Reading

Hybrid Agent Workflow: Collaborative Practice of SLM and LLM Under Microsoft Agent Framework

This project demonstrates how to build a hybrid agent workflow using the Microsoft Agent Framework, achieving complementary advantages between local small models (SLMs) and cloud-based large models (LLMs) through five collaboration modes, and striking a balance between latency, privacy, and cost.

微软Agent框架混合智能体SLMLLM本地推理云端大模型任务分解AI架构成本优化

Published 2026-05-21 17:40Recent activity 2026-05-21 17:50Estimated read 6 min

Section 01

Hybrid Agent Workflow: Collaborative Practice of SLM and LLM Under Microsoft Agent Framework (Introduction)
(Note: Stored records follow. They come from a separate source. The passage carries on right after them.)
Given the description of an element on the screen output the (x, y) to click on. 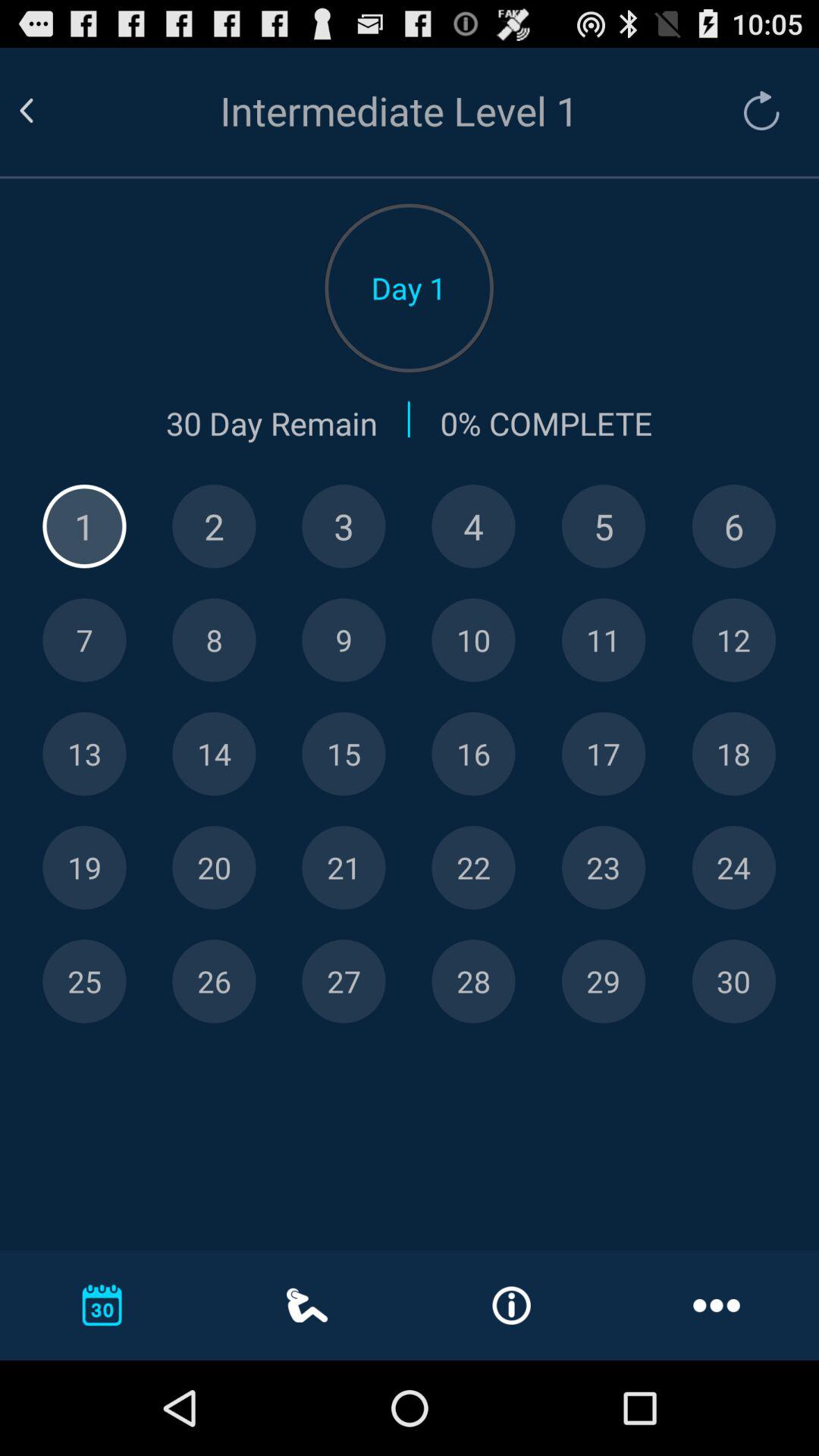
enter 9 (343, 639)
Given the description of an element on the screen output the (x, y) to click on. 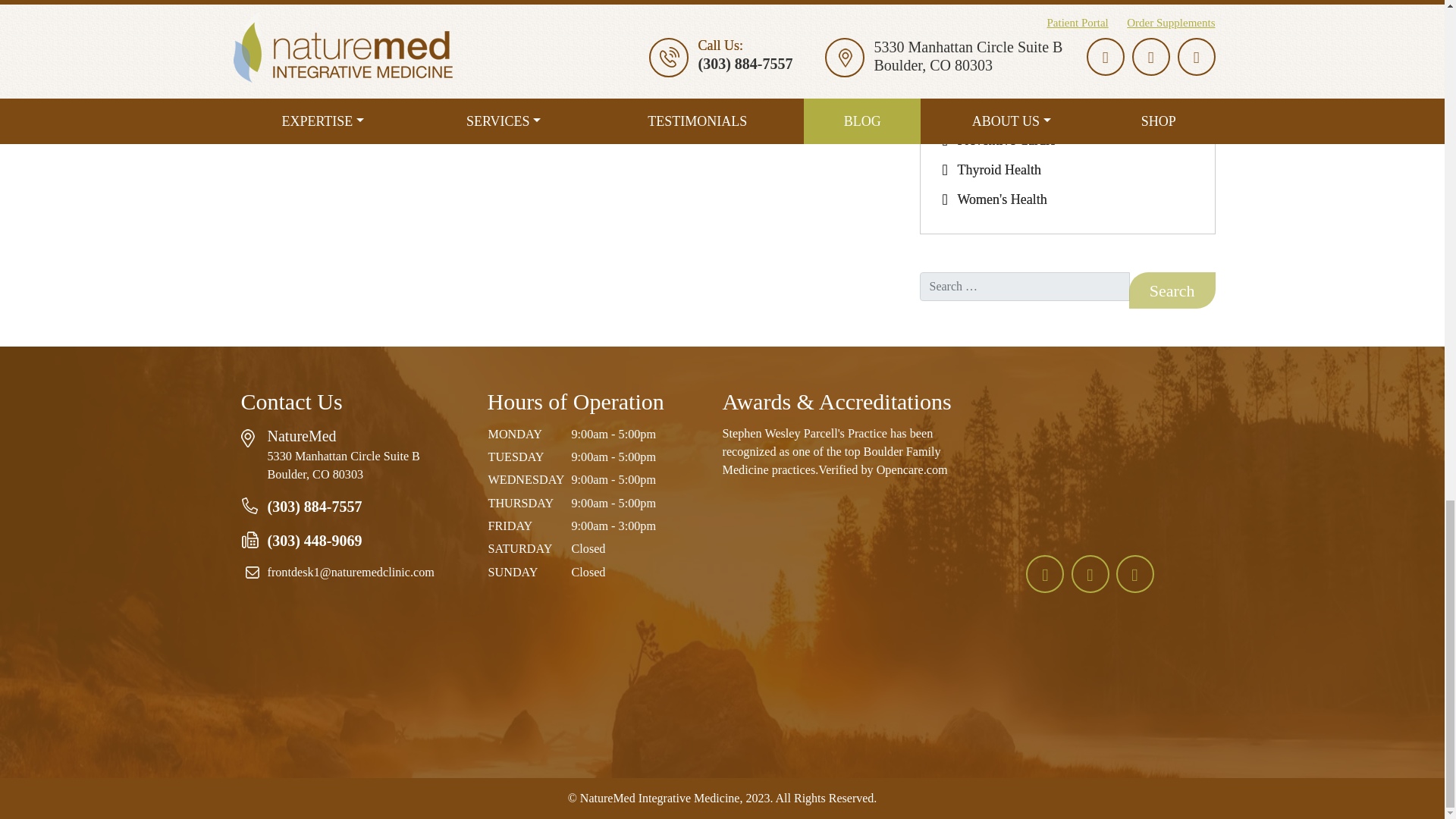
Search (1172, 289)
Search (1172, 289)
Given the description of an element on the screen output the (x, y) to click on. 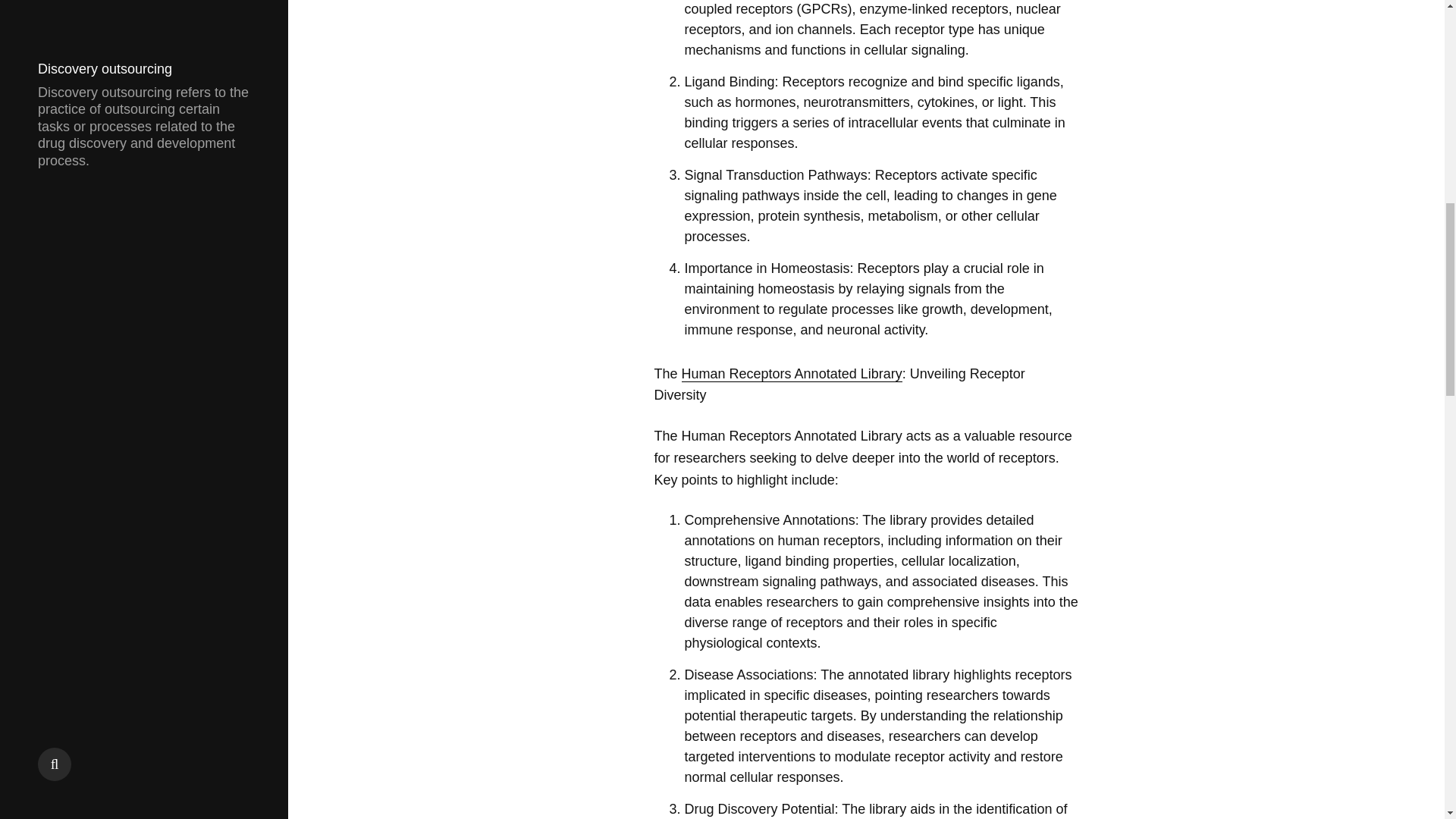
Human Receptors Annotated Library (791, 374)
Given the description of an element on the screen output the (x, y) to click on. 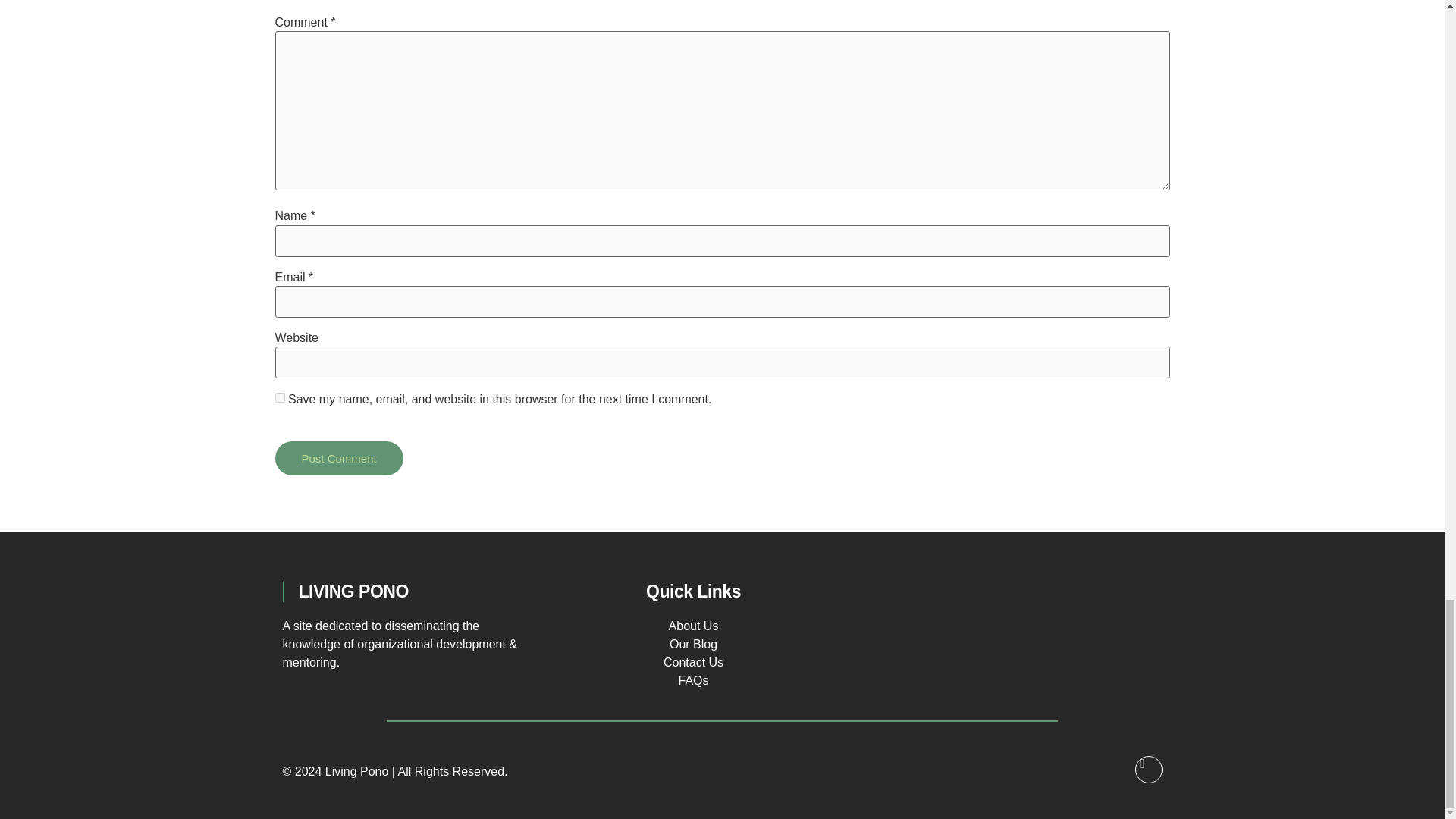
FAQs (692, 680)
Contact Us (693, 662)
About Us (693, 625)
Post Comment (339, 458)
yes (279, 397)
Post Comment (339, 458)
Our Blog (693, 644)
Given the description of an element on the screen output the (x, y) to click on. 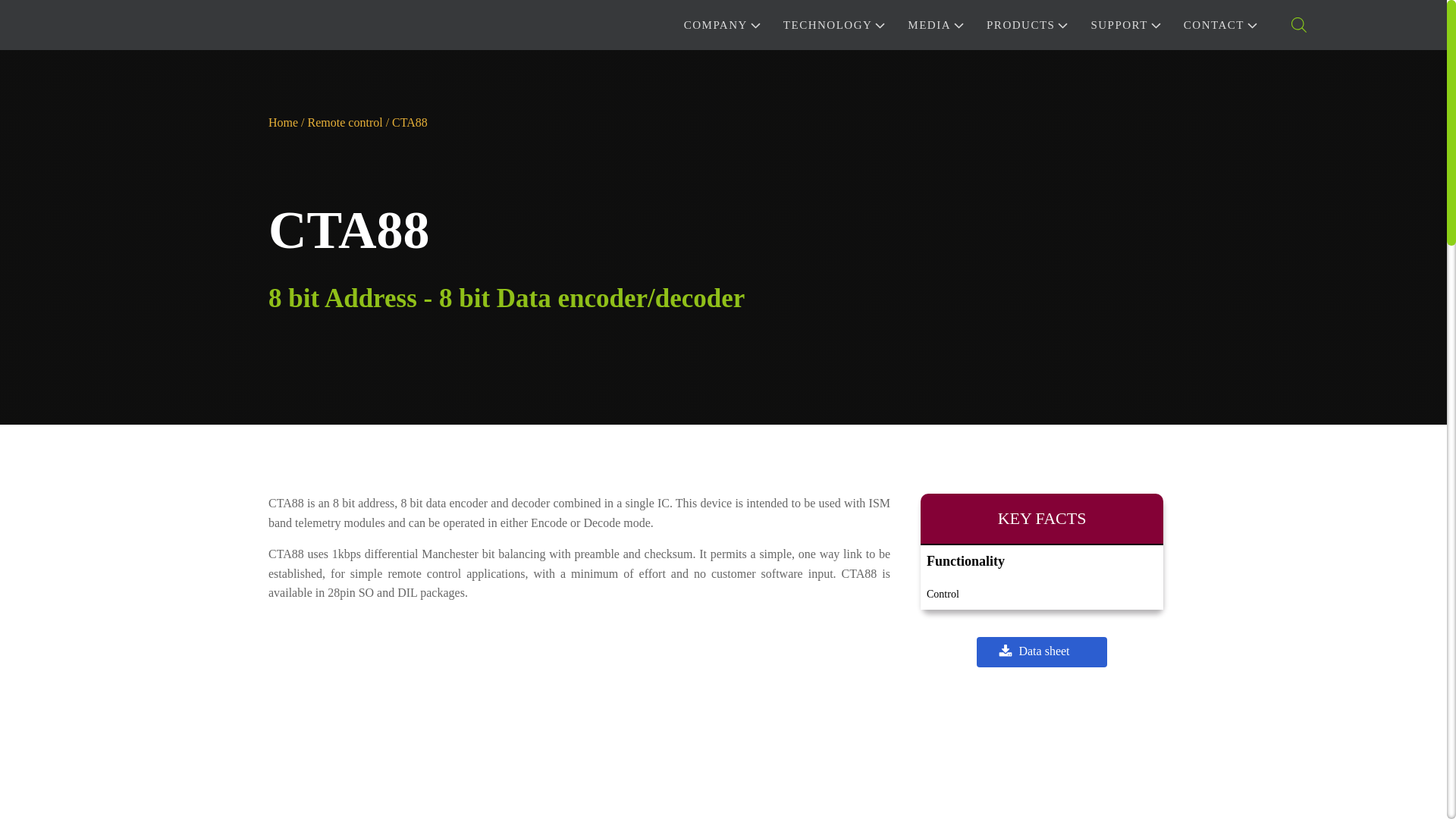
COMPANY (721, 24)
MEDIA (934, 24)
PRODUCTS (1026, 24)
TECHNOLOGY (833, 24)
Given the description of an element on the screen output the (x, y) to click on. 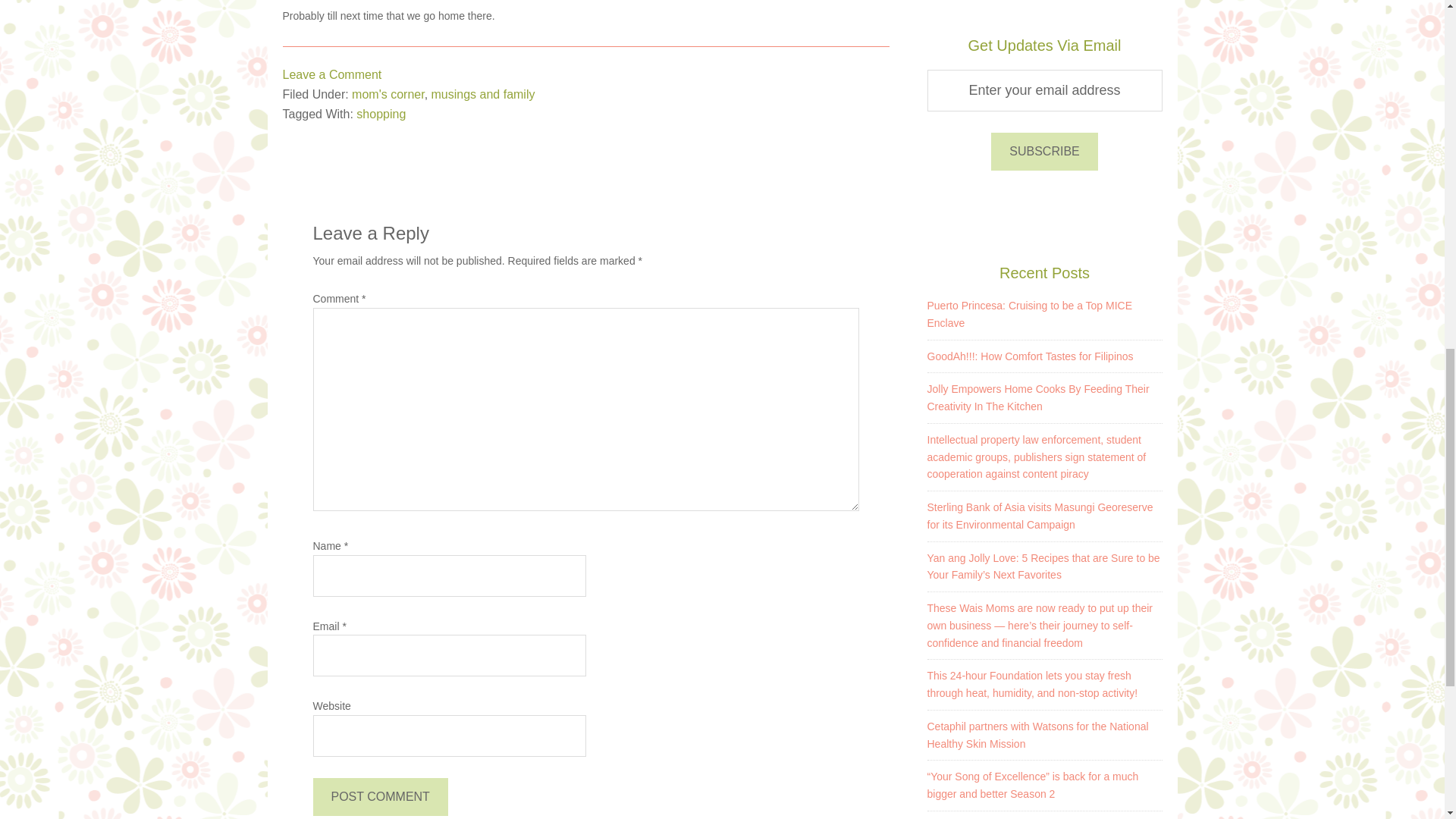
Leave a Comment (331, 74)
mom's corner (388, 93)
Puerto Princesa: Cruising to be a Top MICE Enclave (1029, 314)
Subscribe (1044, 151)
GoodAh!!!: How Comfort Tastes for Filipinos (1029, 356)
Subscribe (1044, 151)
Post Comment (379, 796)
Post Comment (379, 796)
Enter your email address (1043, 90)
shopping (381, 113)
Given the description of an element on the screen output the (x, y) to click on. 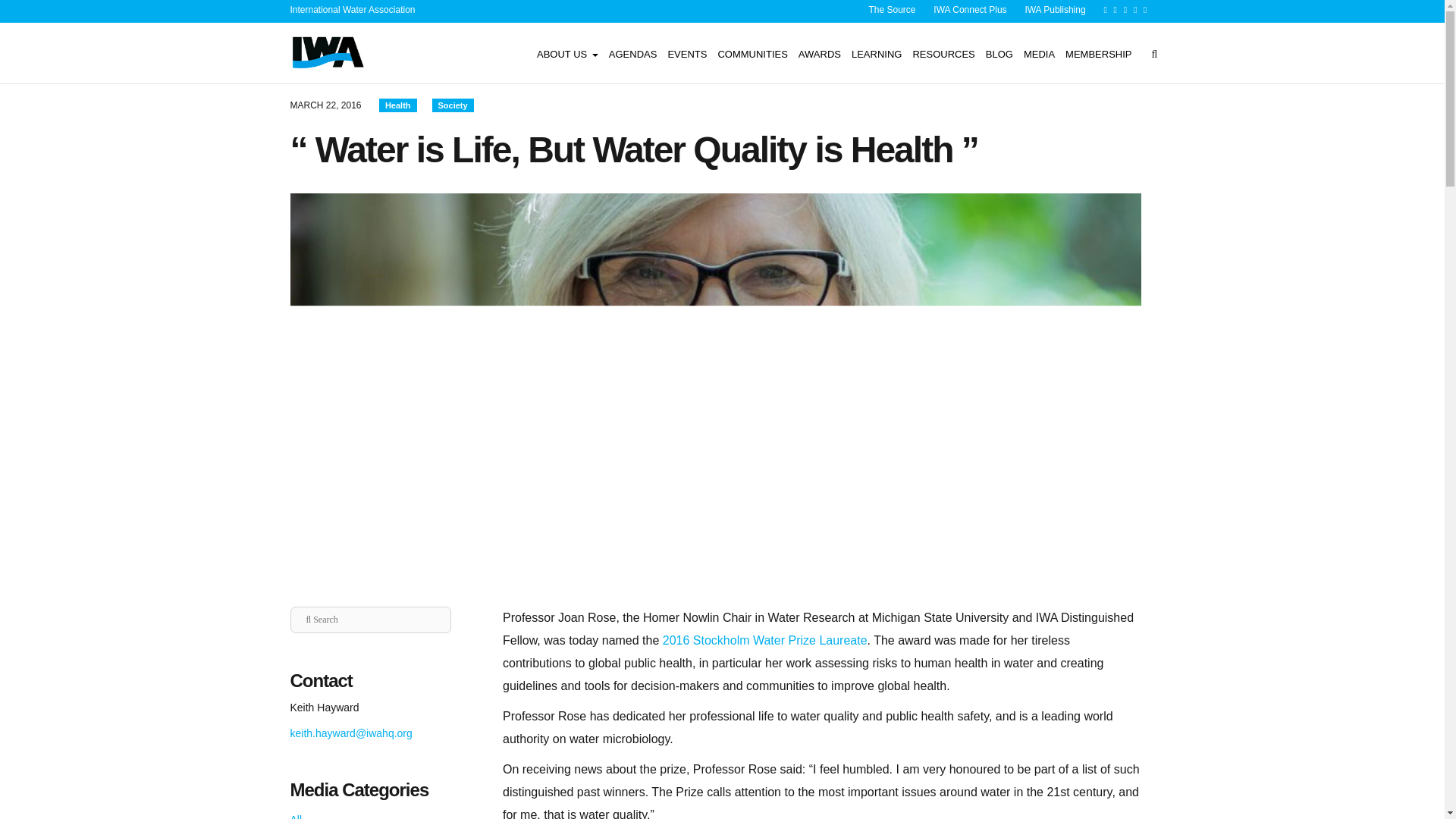
ABOUT US (567, 52)
RESOURCES (943, 52)
MEMBERSHIP (1098, 52)
COMMUNITIES (751, 52)
IWA Publishing (1054, 9)
Health (397, 104)
Society (452, 104)
2016 Stockholm Water Prize Laureate (764, 640)
The Source (892, 9)
AGENDAS (633, 52)
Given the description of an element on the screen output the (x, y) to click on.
This article introduces the hybrid agent workflow project under the Microsoft Agent Framework, aiming to solve the dilemmas enterprises face when deploying AI: high cost, large latency, and privacy risks of cloud LLMs, as well as the limited capabilities of local SLMs. The project achieves complementary advantages between SLMs and LLMs through 5 collaboration modes, balancing latency, privacy, and cost.

Section 02

Project Background and Core Concepts

When enterprises deploy AI, there is a contradiction between cloud LLMs (strong capabilities but high cost, large latency, and privacy risks) and local SLMs (lightweight and efficient but limited performance in complex tasks). Author Filip W observed that developers often ignore the value of edge computing—many simple queries do not require GPT-4-level capabilities. The project is based on the Microsoft Agent Framework (cross-Python/.NET), with the core concept of "intelligent routing and layered processing": simple tasks are handled by SLMs, complex tasks are escalated to LLMs, dynamically balancing performance, cost, and privacy.

Section 03

Detailed Explanation of Collaboration Modes (1): SLM Default with Fallback and Predictive Routing

The project implements 5 academically validated collaboration modes:

SLM Default with LLM Fallback: First handled by a local SLM (e.g., Phi-4-mini-instruct), if the result confidence is insufficient, it is escalated to a cloud LLM. Suitable for high-frequency, low-complexity scenarios (refer to arXiv:2510.03847).
Predictive Routing: A lightweight router model classifies tasks as weak/strong and directly routes them to SLM/LLM, avoiding fallback waste. Suitable for scenarios with distinct task types (refer to arXiv:2406.18665).

Section 04

Detailed Explanation of Collaboration Modes (2): MAKER, MINIONS, and Agent Chain

The remaining 3 modes: 3. MAKER Protocol: Complex tasks are decomposed into atomic subtasks by a cloud LLM, then executed in parallel by a local SLM cluster and converged via voting. Suitable for multi-step reasoning tasks (refer to arXiv:2511.09030). 4. MINIONS Protocol: Long documents are split into fragments, local models extract information in parallel, and a cloud LLM summarizes. This protects privacy and is efficient (refer to arXiv:2502.15964). 5. Agent Chain: Local SLMs are connected in series to process documents sequentially, accumulating context before being synthesized by an LLM. Suitable for progressive reasoning (refer to arXiv:2406.02818).

Section 05

Technical Implementation and Multi-Platform Support

The project provides Python and .NET implementations:

Python: Supports MLX (optimized for Apple Silicon) and Foundry Local (cross-platform) backends, switchable via environment variables.
.NET: Supports Ollama (local), OpenAI-compatible interfaces, and Azure AI Foundry (cloud). SLM/LLM backends can be configured independently. For configuration: Short model aliases simplify cross-platform settings, and sensitive information is managed via environment variables to avoid leakage.

Section 06

Practical Application Value and Best Practices

Project Value:

For Developers: Provides directly applicable architecture templates (e.g., enterprise knowledge bases combining predictive routing and MINIONS).
For Architects: Demonstrates the transformation of academic results into engineering practice, with each mode annotated with papers for in-depth understanding.
For Product Managers: Provides cost-performance trade-off cases, with quantitative evaluation of latency, cost, and accuracy to support selection.

Section 07

Future Outlook and Community Contributions

The project will continue to follow the latest version of the Microsoft Agent Framework (currently based on RC4). The community can contribute new modes or improve implementations by submitting Issues/PRs on GitHub. With the development of edge AI chips and the improvement of SLM capabilities, hybrid agent architecture will become the mainstream of enterprise AI applications, and this project provides a pioneering practice for this trend.

Continue Reading

Keep going with more reads from the same topic.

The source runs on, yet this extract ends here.